One of the most oil- and sauce-splattered cookbooks I own – indicative of how often I actually use it – is Essentials of Classic Italian Cooking by Marcella Hazan. Actually, this tome combines two Hazan cookbooks in one volume: The Classic Italian Cookbook and More Classic Italian Cooking. If Hazan’s excellent introduction to Italian cooking only contained the three recipes I’ve utilized dozens of times – aio e oio, basil pesto and her fabulous roasted chicken with lemons – it would have been worth the price. But there is so much more to explore, from rich and hearty Bolognese sauce and recipes for making pasta from scratch to risottos, antipasti, desserts and everything in between.
My copy of Julia and Jacques Cooking at Home is so bruised and battered that it’s barely hanging together. It’s a collection of favorite recipes by Julia Child and Jacques Pepin, the companion volume to the Public Television series of the same name. Not only is this cookbook packed with useful recipes, but the illustrative photographs are indispensable. For example, there are step-by-step photos for everything from how to carve a roasted chicken or for cutting up and dressing a whole salmon, to trimming and cooking artichokes and how to use a pastry bag. Accompanying each recipe are tips and tricks and kitchen equipment requirements as well as interesting and often funny essays. Lessons, recipes and techniques in this fine cookbook run from easy to pretty complex; all are well-tested and spot-on.
The late, great Craig Claiborne called the equally late, great chef Paul Prudhomme “the greatest practitioner of Louisiana cookery.” I agree, which is why I turn to Chef Paul Prudhomme’s Louisiana Kitchen whenever I’m in the mood for Cajun-Creole cooking. His well-photographed, step-by-step instructions for making roux, for example, is vital to making many of the tasty Southern dishes in the book. I’ve used Prudhomme’s seafood file gumbo recipe dozens of times, as well as his recipes for jambalaya, “sticky” chicken, hushpuppies, blackened redfish, dirty rice, and many others. This is a cookbook brimming with bold flavors.

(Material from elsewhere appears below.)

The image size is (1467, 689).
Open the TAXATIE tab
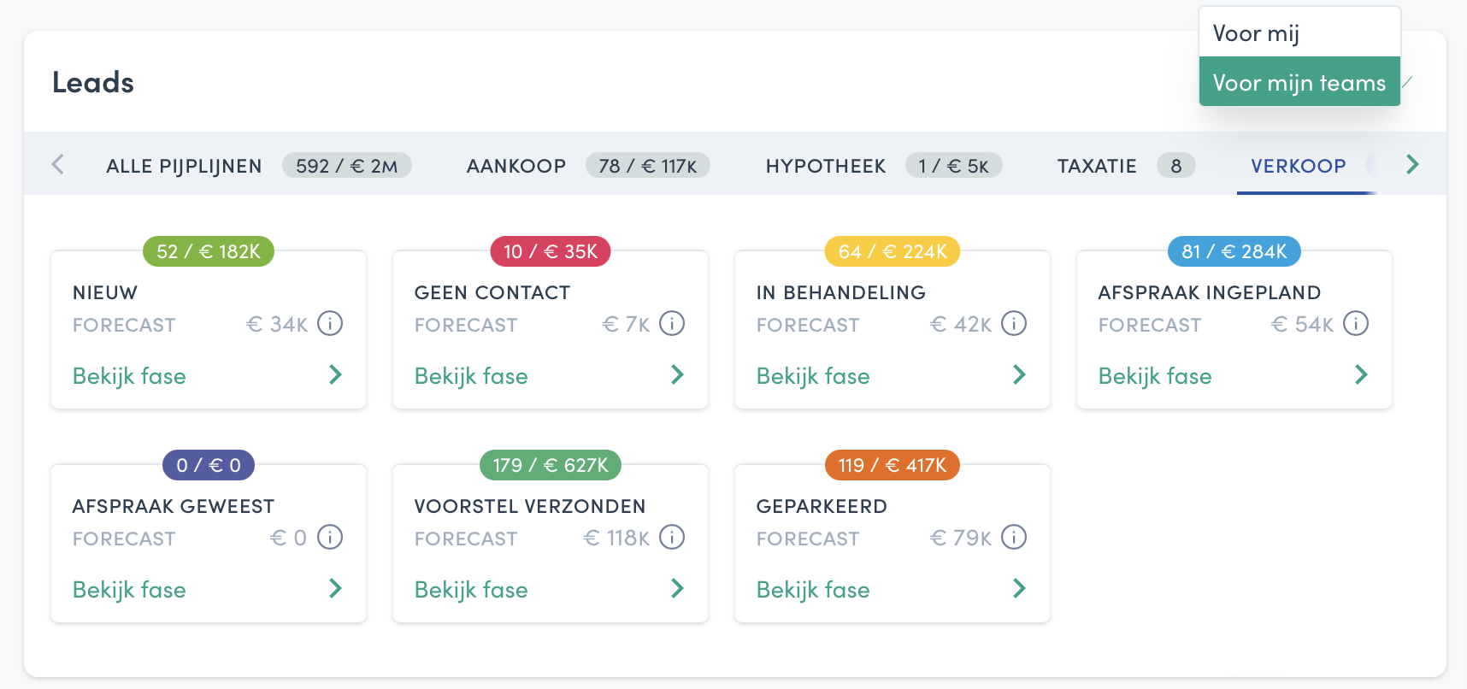point(1097,166)
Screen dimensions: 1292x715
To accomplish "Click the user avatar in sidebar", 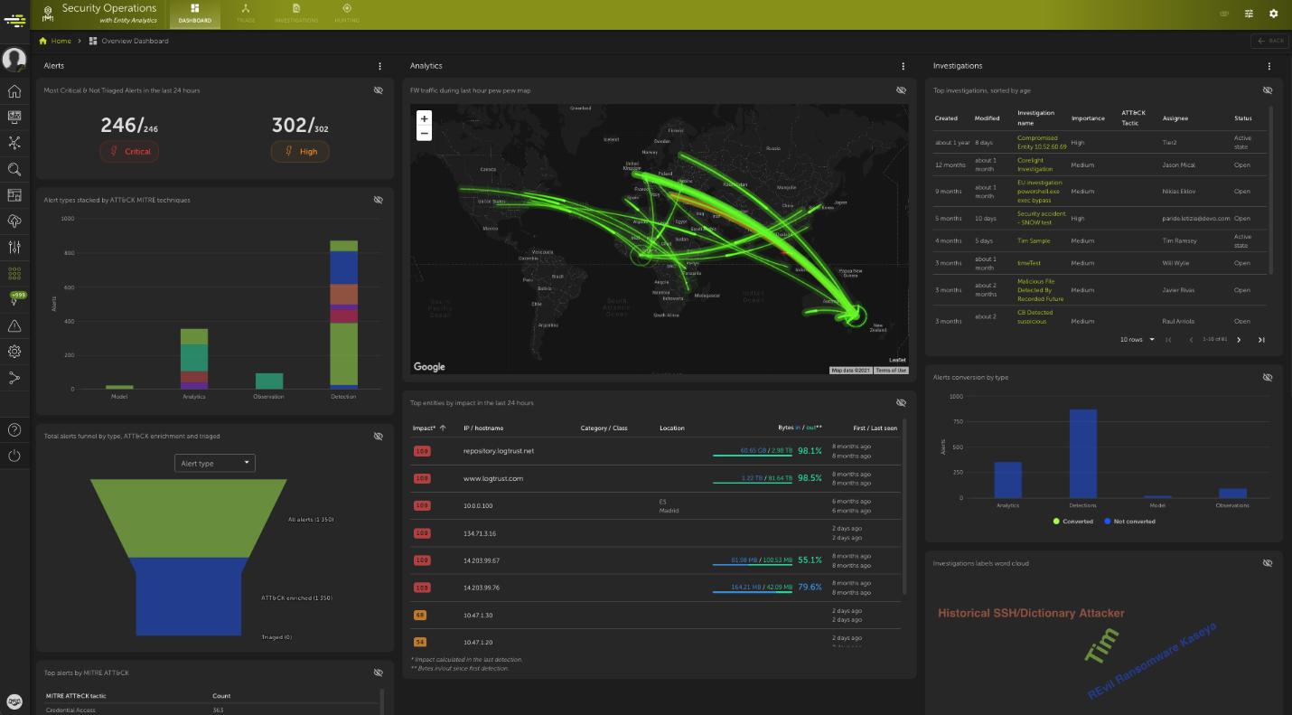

It’s not surprising that one of my favorite cookbooks would have its origins at one of my favorite American restaurants. Chez Panisse Cooking by Paul Bertolli with restaurateur Alice Waters is a celebration of fresh foods and flavors and a cookbook that will make you want to “get in the kitchen,” as M.F.K. Fisher said about it. Without this outstanding book I would have never learned to make what has become one of my go-to dishes: ravioli of chicken, pancetta and browned garlic with rosemary oil. Recipes run the gamut from super simple “potatoes cooked in the coals” and instructions for making sauerkraut at home to more complex adventures such as lambs tongues with herb sauce or roast loin of cured pork with wild mushrooms. One guarantee: every dish you’ll cook from Chez Panisse Cooking will be memorable.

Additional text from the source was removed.